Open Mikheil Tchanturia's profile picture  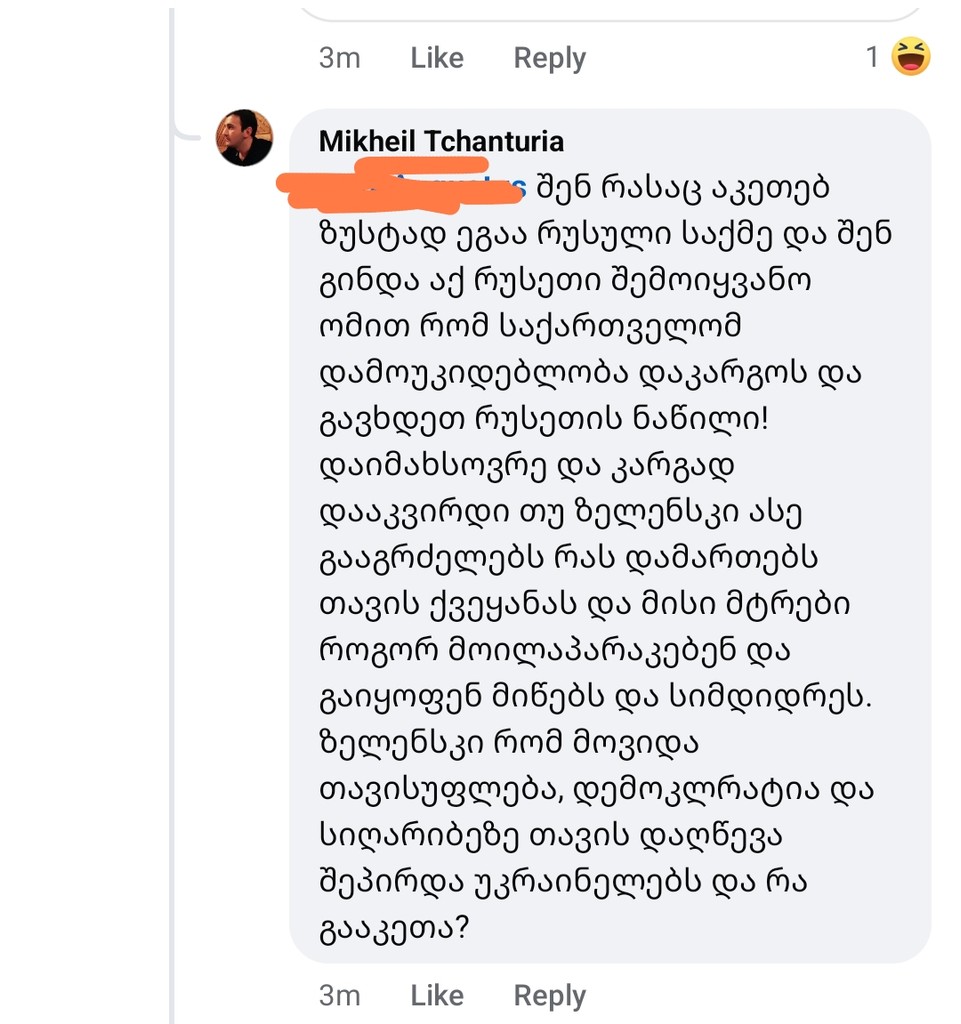(244, 138)
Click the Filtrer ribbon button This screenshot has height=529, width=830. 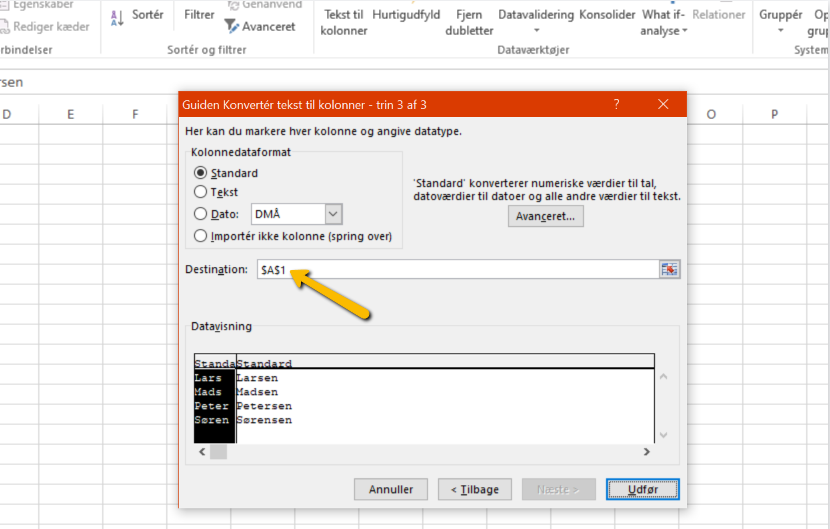click(x=199, y=16)
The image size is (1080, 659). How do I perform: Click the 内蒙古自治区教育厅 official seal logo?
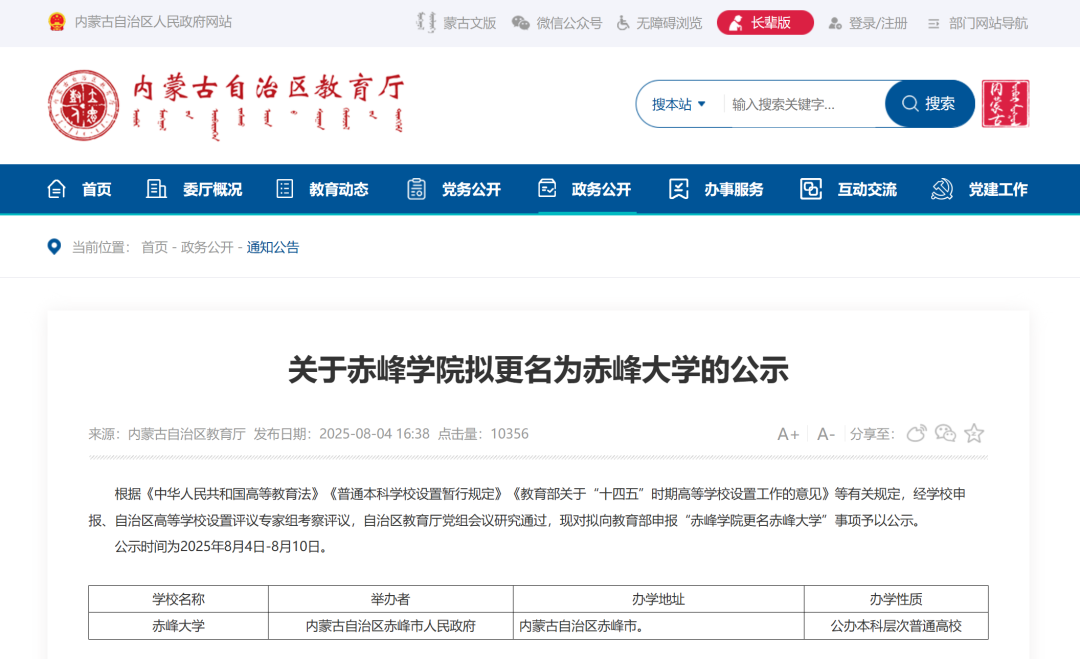[83, 103]
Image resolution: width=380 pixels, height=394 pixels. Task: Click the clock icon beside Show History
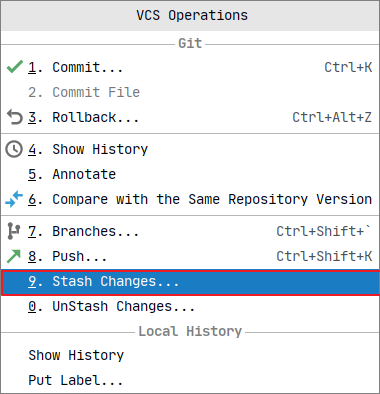click(x=14, y=149)
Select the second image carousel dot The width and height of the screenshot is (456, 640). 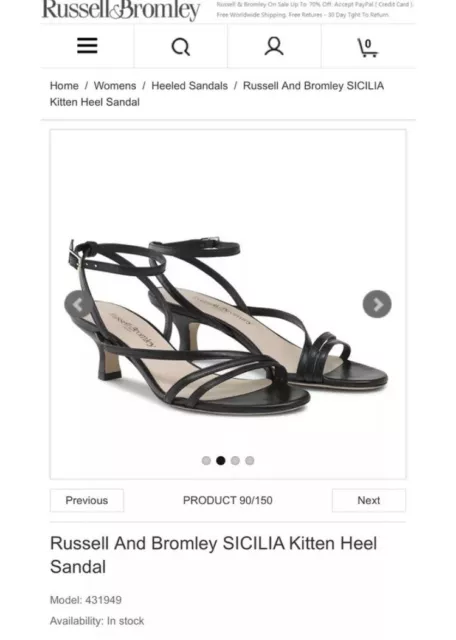tap(221, 460)
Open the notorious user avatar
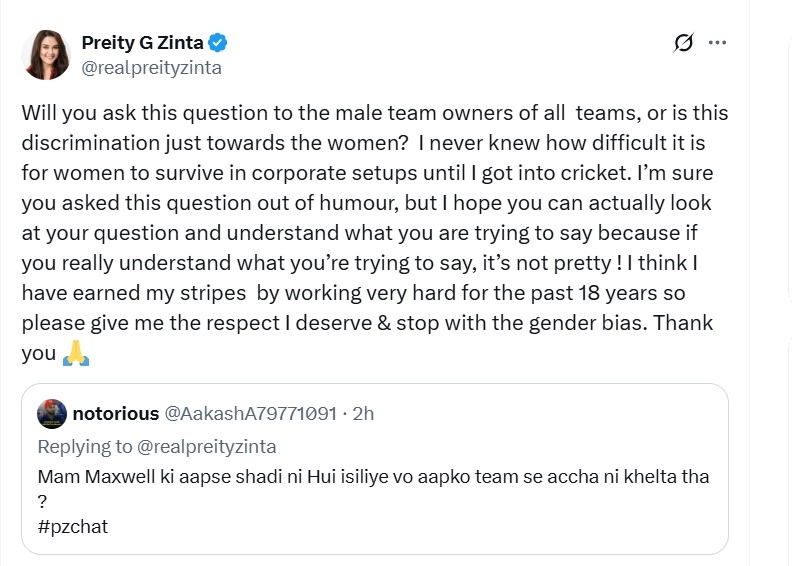 click(52, 414)
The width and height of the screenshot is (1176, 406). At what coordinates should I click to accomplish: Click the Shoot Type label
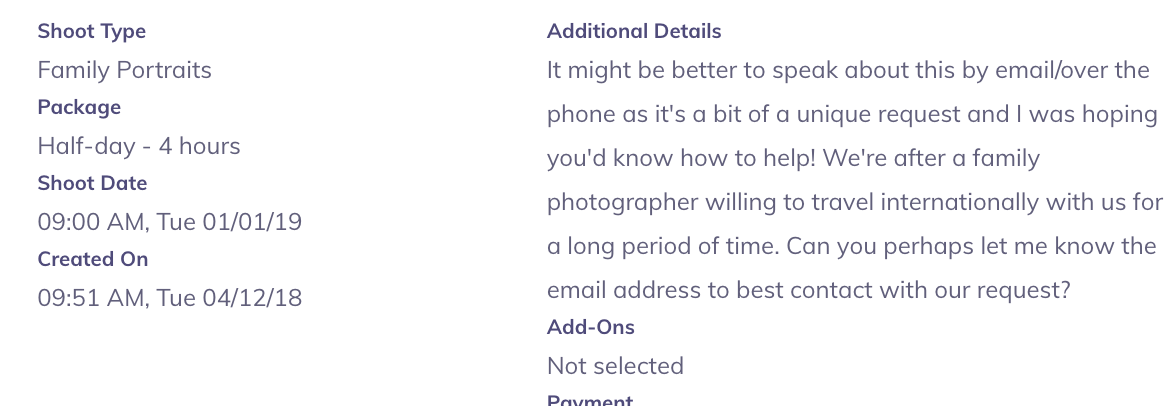pos(92,31)
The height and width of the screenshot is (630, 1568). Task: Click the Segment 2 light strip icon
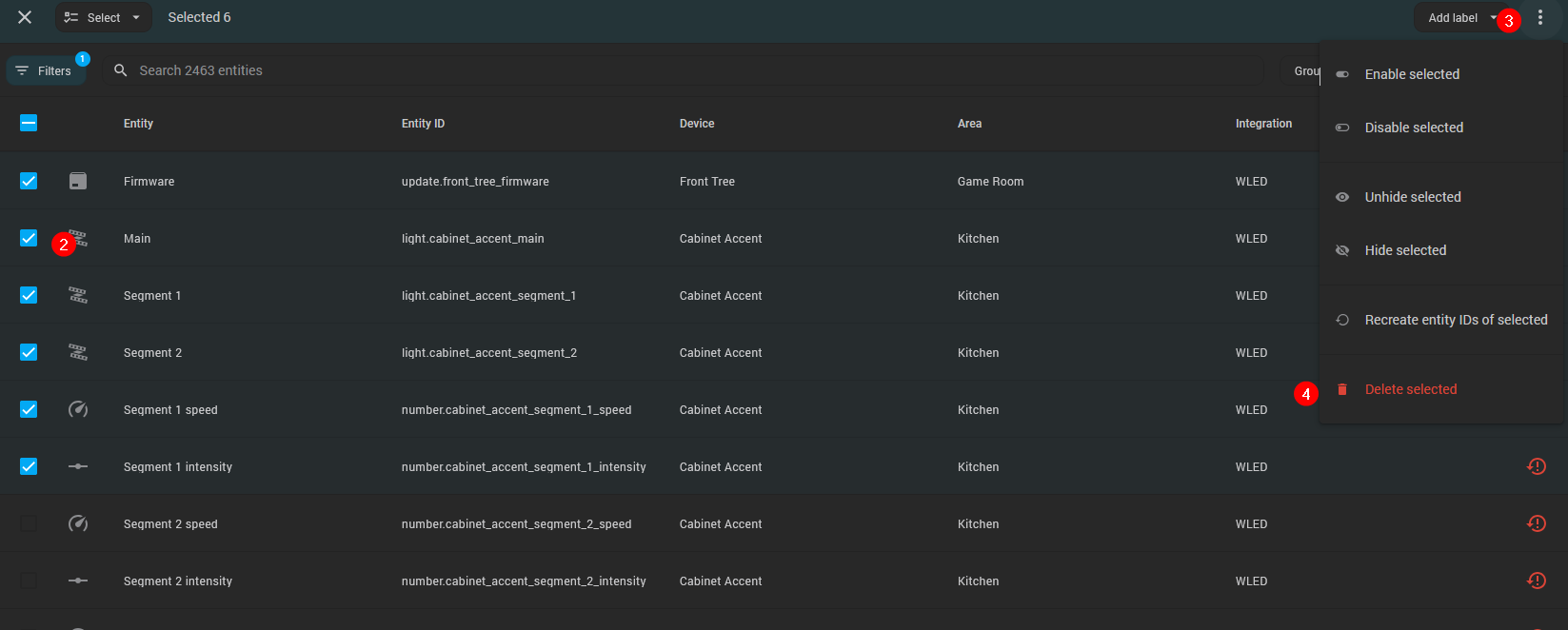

********

— Given task —
Please give the material again from the line with "Open the notorious user avatar" through the end of the material, requests included, but scale every coordinate in the answers by 1.2 and round to whole numbers, halves up. Leave the pictures out.

— Worked answer —
Open the notorious user avatar
 click(62, 497)
The width and height of the screenshot is (1176, 406). At what coordinates should I click to accomplish: Click the Shoot Type label
pos(110,37)
The height and width of the screenshot is (630, 1568). Task: Click the Segment 2 light strip icon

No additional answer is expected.